▶ [Task requirements]:
1 > In the Maruthwamala passage, which direction does the Pillathadom cave face?
2 > Retype the Maruthwamala passage from "The name Maruthwamala" up to and including "wounds of Laksmana.".
3 > Extend the Maruthwamala passage, starting right after its last sentence.

▶ [Supplied passage]:
* * * * *

Maruthvamala is located in Kanniyakumari district. Situated at the south most tip of the Indian peninsula, it is surrounded by the bay of Bengal in the East, the Indian Ocean in the South and the Arabian Sea on the west.
The name Maruthwamala originates from the Tamil ‘marunthu vazhum malai’ which means the mountain of medicines. Legend and mythology attribute the hill to be a fallen portion of Sanjeevi, mountain of medicinal herbs that Hanuman carried from the Himalayas to Lanka to heal the fatal wounds of Laksmana.
On the high crest of Maruthwamala there stands the airy, hidden Pillathadom cave facing west , that seems to have been specially designed for tapas. Its high, wide mouth is intensely welcoming. The inside of the cave is smoothened with pearl-white sand. The luxurious green around, murmur of leaves, the sloping carpet variegated grass tints, flowers of rainbow colours and the arboreal chorus of the birds provide a mystic serenity to the environment.
Narayana Guru who cut himself away from the bonds of flesh, began his journey in quest of true knowledge and the secrets of life. At that time he happened to meet Chattambi Swamikal, a great scholar, sage, sanyasi and ascetic- all rolled into one at the Aniyoor temple. He and Narayana Guru proceeding on the same path of spirituality became close friends. Narayana Guru went out into the wide world in search of solitary places conducive to penance to attain the lofty planes of spiritual experience.

* * * * *

▶ [Source data]:
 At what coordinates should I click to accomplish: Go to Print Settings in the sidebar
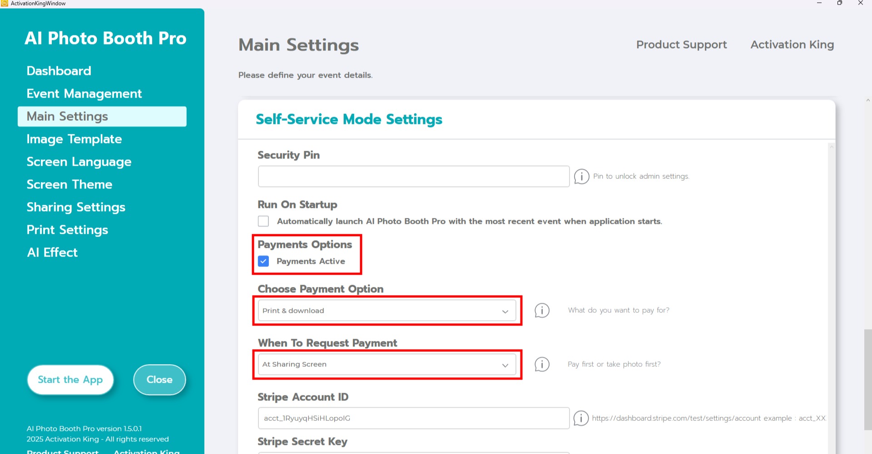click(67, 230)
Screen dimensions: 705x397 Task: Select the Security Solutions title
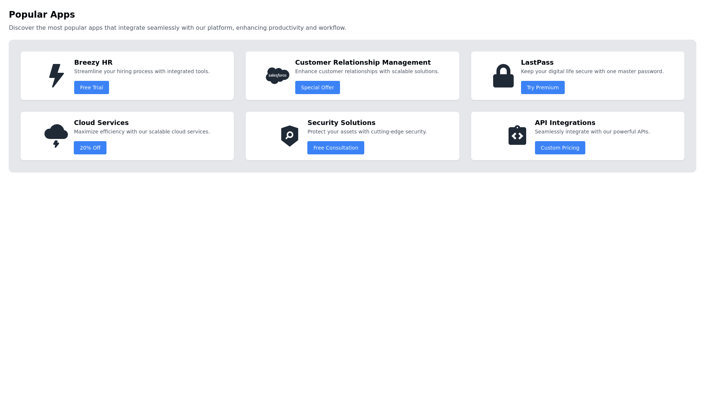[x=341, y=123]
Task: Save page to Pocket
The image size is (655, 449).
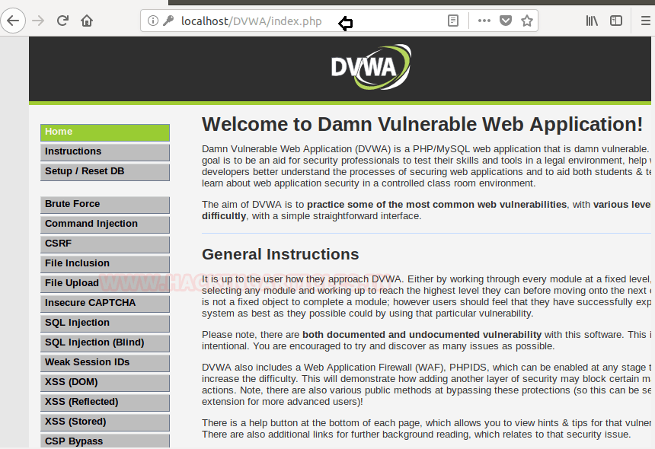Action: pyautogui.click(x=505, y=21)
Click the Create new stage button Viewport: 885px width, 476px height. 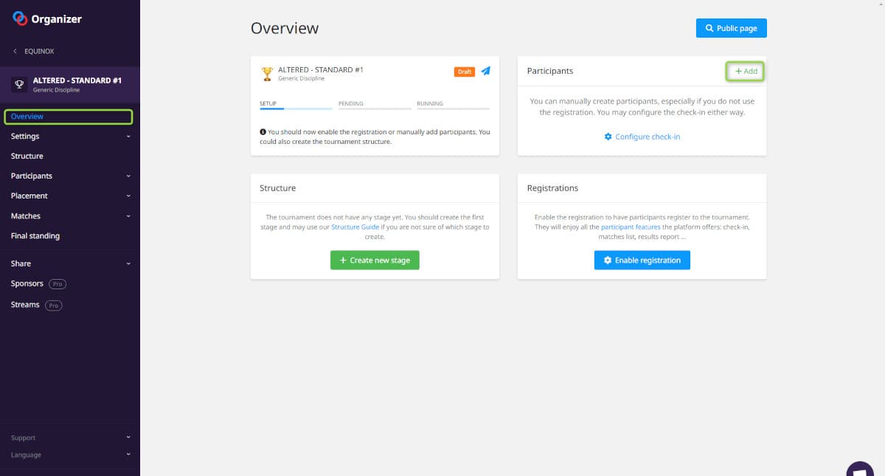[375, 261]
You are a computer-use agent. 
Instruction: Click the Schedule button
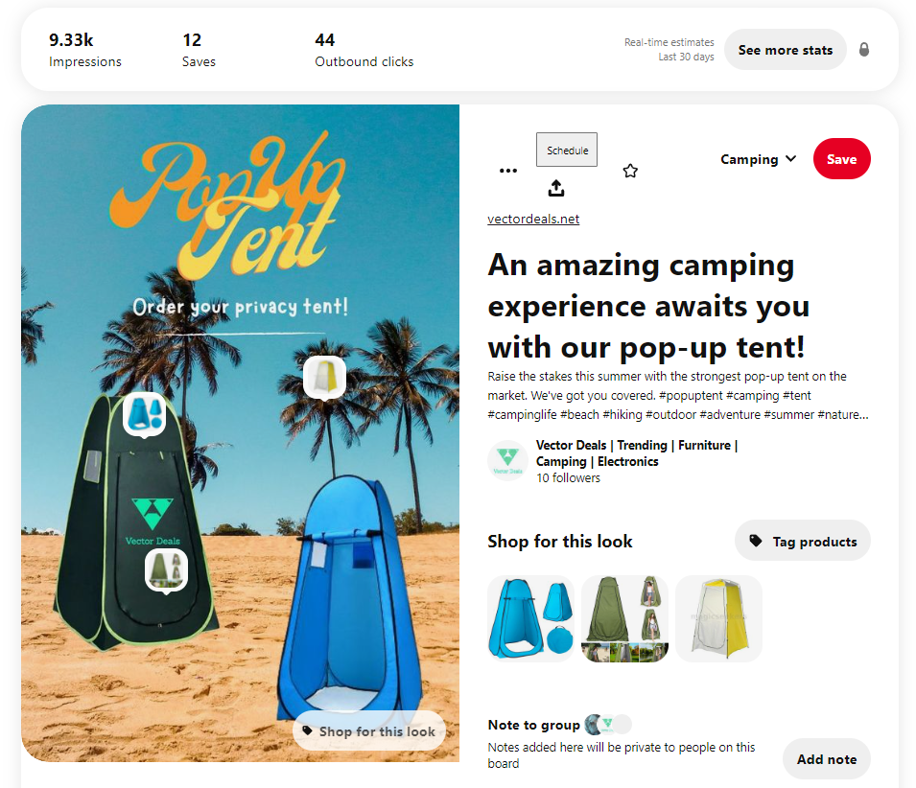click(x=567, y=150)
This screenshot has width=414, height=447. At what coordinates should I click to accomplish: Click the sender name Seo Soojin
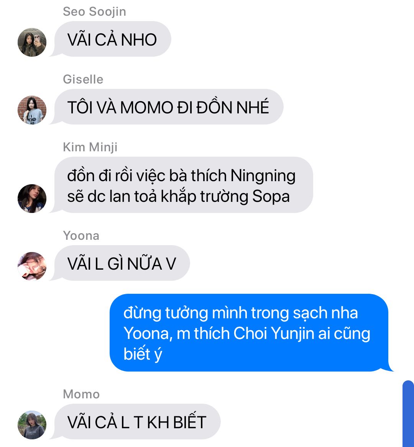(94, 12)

* * * * *

▶ [Task-by-task results]:
1 > West.

2 >
The name Maruthwamala originates from the Tamil ‘marunthu vazhum malai’ which means the mountain of medicines. Legend and mythology attribute the hill to be a fallen portion of Sanjeevi, mountain of medicinal herbs that Hanuman carried from the Himalayas to Lanka to heal the fatal wounds of Laksmana.

3 >
As he wandered alone with perfect renunciation and detachment, inwardly firm in his quest for the realization of Brahma residing within himself, Swami reached the beautiful Maruthwamala, found Pillathadam cave a very suitable place for performing tapas and he did his last phase of penance there. Guru observed tapas and meditation in the cave, an area which was heavily forested and teemed with wild life. Guru practiced an austere life by undertaking yoga and meditative thought and followed severe sustenance rituals.
This period lasted for eight years; the epoch is regarded as the completion of the meditative recluse, the period in which Sri Narayana Guru is believed to have got Enlightenment. He lived in this cave and sustained himself mostly with berries and tubers, leaf juices and drank from mountain brooks. He transformed ‘the spiritual lessons that had received into priceless pearls of experience and realization’. He attained self-realization during his solitary tapas in Pillathadam cave on Maruthvamalai. The Guru, who had mystical experience, left Maruthwamalai and came back to people, to revolutionise the society.